# Task to carry out
Extract the lines from the line containing "Check the Required checkbox" through the line containing "Action: (21, 259)", both included, and reproduce them verbatim with nothing else.

# Task data
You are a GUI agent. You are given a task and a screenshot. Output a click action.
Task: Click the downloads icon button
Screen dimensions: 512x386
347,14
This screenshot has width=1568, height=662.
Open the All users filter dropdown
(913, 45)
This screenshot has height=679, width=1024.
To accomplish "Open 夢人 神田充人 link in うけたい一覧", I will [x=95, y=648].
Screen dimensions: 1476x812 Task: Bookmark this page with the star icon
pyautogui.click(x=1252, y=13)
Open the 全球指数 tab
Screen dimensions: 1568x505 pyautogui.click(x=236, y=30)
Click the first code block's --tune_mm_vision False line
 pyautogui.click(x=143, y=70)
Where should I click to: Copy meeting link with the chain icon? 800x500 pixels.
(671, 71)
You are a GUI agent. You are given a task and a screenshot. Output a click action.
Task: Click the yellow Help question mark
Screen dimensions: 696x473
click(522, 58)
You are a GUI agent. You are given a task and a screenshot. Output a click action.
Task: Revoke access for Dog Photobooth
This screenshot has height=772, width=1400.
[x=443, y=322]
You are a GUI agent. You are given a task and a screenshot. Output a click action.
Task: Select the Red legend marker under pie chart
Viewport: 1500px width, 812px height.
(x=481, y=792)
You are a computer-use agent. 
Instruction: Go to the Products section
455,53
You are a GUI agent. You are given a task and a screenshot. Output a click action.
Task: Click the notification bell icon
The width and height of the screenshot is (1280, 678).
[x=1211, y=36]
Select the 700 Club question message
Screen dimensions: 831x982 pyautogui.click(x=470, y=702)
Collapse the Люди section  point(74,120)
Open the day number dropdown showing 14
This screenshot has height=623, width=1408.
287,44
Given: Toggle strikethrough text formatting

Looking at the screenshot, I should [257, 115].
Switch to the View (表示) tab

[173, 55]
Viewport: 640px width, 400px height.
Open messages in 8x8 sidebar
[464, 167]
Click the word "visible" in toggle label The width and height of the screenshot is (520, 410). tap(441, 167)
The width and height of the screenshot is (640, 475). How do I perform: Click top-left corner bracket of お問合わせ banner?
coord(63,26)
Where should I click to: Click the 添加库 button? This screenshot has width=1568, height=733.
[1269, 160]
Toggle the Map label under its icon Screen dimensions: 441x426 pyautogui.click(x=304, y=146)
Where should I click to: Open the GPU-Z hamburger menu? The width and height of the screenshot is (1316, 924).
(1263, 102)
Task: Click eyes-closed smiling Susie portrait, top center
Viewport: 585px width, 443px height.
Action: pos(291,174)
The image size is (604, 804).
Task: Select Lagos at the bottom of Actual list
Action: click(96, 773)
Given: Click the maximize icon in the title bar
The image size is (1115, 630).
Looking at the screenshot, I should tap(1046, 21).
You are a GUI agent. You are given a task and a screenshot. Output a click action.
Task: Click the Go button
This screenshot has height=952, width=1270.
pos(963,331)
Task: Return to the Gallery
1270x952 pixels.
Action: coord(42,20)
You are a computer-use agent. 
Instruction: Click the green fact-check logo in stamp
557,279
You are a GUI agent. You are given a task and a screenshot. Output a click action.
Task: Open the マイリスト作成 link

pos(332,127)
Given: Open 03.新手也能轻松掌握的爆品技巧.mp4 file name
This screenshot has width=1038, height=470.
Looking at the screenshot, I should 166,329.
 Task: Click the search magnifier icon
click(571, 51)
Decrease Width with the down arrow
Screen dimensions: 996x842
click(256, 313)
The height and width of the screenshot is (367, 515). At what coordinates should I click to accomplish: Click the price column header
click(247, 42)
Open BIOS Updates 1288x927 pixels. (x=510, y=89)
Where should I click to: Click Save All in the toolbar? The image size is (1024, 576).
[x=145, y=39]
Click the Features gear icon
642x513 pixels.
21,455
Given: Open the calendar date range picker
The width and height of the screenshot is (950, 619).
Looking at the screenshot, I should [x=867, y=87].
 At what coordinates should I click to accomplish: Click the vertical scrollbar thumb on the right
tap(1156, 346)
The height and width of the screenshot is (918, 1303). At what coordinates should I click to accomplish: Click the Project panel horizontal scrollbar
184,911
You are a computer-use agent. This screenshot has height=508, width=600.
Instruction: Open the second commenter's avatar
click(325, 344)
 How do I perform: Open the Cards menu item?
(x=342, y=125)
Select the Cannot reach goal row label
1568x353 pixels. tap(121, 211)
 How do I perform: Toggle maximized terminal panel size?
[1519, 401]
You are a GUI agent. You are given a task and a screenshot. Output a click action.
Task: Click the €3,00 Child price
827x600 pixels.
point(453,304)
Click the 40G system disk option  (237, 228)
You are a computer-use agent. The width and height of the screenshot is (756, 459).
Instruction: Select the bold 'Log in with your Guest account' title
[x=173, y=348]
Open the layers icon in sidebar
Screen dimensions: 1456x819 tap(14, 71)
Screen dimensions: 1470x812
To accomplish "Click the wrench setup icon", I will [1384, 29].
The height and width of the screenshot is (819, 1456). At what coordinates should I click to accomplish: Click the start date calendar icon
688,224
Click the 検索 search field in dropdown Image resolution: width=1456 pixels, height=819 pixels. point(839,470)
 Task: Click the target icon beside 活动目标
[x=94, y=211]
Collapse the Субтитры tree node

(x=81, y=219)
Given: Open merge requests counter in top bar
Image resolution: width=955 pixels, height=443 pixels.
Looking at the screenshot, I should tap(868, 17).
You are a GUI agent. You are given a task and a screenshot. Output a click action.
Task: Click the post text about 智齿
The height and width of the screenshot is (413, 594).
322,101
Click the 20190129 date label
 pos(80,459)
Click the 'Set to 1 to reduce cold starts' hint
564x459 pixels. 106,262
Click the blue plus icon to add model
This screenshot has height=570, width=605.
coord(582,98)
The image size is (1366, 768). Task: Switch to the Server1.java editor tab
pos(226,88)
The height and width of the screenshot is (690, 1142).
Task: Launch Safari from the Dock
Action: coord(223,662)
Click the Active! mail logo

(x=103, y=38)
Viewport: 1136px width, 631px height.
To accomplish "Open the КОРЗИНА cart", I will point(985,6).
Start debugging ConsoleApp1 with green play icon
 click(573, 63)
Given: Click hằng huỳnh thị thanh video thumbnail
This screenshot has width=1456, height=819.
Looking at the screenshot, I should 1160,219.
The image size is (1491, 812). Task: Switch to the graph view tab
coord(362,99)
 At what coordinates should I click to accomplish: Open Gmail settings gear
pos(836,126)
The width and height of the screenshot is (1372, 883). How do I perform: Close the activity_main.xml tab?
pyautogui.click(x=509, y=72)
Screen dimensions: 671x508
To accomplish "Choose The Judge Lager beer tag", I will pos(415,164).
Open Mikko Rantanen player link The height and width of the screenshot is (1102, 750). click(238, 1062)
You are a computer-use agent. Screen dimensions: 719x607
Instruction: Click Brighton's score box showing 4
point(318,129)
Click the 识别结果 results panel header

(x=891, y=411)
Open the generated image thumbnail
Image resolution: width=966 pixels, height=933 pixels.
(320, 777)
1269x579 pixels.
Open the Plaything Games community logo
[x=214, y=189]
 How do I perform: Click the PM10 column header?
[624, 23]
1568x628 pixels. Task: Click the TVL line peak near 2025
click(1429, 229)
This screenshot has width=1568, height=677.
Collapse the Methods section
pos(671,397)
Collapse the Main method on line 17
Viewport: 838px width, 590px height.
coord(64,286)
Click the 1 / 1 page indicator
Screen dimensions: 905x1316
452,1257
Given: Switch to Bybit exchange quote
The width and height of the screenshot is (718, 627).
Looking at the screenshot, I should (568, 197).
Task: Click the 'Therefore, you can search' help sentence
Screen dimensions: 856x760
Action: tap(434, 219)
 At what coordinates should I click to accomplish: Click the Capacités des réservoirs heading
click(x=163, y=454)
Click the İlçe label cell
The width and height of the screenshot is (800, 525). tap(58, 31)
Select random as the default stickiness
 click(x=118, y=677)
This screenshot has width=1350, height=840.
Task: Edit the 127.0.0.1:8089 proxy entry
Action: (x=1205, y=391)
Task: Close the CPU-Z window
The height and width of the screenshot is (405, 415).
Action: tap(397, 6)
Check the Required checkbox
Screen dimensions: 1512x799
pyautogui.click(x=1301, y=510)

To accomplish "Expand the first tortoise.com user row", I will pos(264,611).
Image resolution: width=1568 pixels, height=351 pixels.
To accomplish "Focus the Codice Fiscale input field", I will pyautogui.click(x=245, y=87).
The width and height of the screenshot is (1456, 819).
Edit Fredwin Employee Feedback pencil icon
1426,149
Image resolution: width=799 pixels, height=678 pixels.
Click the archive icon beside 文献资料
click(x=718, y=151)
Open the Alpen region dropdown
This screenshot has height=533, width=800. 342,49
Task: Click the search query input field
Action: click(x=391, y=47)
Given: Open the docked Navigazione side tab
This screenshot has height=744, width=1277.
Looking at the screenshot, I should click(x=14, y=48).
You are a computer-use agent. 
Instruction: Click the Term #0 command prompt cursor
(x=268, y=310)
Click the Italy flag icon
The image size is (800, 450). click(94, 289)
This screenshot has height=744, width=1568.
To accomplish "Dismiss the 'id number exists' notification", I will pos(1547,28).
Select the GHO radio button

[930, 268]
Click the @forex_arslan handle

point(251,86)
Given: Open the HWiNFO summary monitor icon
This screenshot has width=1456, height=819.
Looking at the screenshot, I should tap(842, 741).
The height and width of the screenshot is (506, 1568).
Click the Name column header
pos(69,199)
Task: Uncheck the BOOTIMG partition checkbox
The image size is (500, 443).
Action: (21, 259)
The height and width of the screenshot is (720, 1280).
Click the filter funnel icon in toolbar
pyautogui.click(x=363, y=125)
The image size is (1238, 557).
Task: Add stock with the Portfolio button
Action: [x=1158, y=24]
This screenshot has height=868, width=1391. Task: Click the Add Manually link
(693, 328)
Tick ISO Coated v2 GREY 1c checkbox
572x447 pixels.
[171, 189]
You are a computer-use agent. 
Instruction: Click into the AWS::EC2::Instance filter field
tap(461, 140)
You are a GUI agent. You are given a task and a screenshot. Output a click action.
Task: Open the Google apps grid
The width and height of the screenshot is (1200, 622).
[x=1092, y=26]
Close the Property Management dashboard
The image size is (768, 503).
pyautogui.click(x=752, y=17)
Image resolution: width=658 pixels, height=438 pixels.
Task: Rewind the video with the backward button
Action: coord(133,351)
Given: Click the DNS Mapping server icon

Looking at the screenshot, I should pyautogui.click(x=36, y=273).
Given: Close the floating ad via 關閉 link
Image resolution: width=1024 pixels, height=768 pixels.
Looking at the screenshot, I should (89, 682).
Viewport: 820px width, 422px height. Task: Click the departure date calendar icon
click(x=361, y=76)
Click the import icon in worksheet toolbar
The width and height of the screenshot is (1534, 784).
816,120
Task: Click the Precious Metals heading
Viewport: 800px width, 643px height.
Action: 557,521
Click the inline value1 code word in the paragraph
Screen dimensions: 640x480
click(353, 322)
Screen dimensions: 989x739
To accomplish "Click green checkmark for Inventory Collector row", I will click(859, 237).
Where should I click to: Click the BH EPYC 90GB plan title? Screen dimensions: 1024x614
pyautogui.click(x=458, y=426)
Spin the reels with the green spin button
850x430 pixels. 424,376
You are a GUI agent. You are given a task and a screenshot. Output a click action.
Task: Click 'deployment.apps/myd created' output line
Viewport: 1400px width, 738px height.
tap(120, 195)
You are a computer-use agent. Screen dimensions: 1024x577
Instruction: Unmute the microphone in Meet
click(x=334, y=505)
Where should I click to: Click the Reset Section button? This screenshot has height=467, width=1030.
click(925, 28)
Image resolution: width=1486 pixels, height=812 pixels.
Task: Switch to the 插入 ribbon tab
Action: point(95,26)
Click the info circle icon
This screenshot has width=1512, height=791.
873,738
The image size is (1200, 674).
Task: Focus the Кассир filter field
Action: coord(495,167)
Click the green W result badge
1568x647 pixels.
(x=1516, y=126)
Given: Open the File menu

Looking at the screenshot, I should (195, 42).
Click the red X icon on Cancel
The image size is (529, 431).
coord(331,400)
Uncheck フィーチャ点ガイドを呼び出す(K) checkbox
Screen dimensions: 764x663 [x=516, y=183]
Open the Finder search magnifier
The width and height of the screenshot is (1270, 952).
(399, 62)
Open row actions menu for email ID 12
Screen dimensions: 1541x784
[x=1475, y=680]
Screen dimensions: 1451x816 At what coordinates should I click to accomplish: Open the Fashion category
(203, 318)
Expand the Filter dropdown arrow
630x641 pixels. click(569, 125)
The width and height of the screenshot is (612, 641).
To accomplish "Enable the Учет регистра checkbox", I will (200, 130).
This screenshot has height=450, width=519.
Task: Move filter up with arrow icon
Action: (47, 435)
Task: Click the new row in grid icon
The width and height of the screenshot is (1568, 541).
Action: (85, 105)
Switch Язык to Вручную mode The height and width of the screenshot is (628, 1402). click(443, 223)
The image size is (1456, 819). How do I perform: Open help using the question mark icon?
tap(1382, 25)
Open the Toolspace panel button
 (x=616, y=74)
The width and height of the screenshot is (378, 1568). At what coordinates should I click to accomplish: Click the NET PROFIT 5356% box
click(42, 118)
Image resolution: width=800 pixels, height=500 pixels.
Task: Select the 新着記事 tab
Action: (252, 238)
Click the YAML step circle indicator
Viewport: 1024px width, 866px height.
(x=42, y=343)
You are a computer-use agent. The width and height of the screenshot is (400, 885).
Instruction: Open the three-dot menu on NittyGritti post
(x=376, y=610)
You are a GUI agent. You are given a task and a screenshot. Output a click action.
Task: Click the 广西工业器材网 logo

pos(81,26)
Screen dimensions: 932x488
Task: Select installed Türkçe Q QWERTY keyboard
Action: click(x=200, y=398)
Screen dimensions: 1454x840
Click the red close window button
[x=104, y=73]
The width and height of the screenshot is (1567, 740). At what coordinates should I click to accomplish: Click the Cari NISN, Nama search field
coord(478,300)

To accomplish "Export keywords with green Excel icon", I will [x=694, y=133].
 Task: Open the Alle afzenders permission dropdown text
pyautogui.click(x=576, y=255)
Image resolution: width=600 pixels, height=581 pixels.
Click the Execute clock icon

# Exercise solution
Check the Required checkbox
Screen dimensions: 1512x799
pyautogui.click(x=1301, y=510)

To accomplish "Expand the first tortoise.com user row", I will pos(264,611).
Image resolution: width=1568 pixels, height=351 pixels.
To accomplish "Focus the Codice Fiscale input field", I will pyautogui.click(x=245, y=87).
The width and height of the screenshot is (1456, 819).
Edit Fredwin Employee Feedback pencil icon
1426,149
Image resolution: width=799 pixels, height=678 pixels.
Click the archive icon beside 文献资料
click(x=718, y=151)
Open the Alpen region dropdown
This screenshot has height=533, width=800. 342,49
Task: Click the search query input field
Action: click(x=391, y=47)
Given: Open the docked Navigazione side tab
This screenshot has height=744, width=1277.
Looking at the screenshot, I should click(x=14, y=48).
You are a computer-use agent. 
Instruction: Click the Term #0 command prompt cursor
(x=268, y=310)
Click the Italy flag icon
The image size is (800, 450). click(94, 289)
This screenshot has height=744, width=1568.
To accomplish "Dismiss the 'id number exists' notification", I will pos(1547,28).
Select the GHO radio button

[930, 268]
Click the @forex_arslan handle

point(251,86)
Given: Open the HWiNFO summary monitor icon
This screenshot has width=1456, height=819.
Looking at the screenshot, I should tap(842, 741).
The height and width of the screenshot is (506, 1568).
Click the Name column header
pos(69,199)
Task: Uncheck the BOOTIMG partition checkbox
The image size is (500, 443).
Action: (21, 259)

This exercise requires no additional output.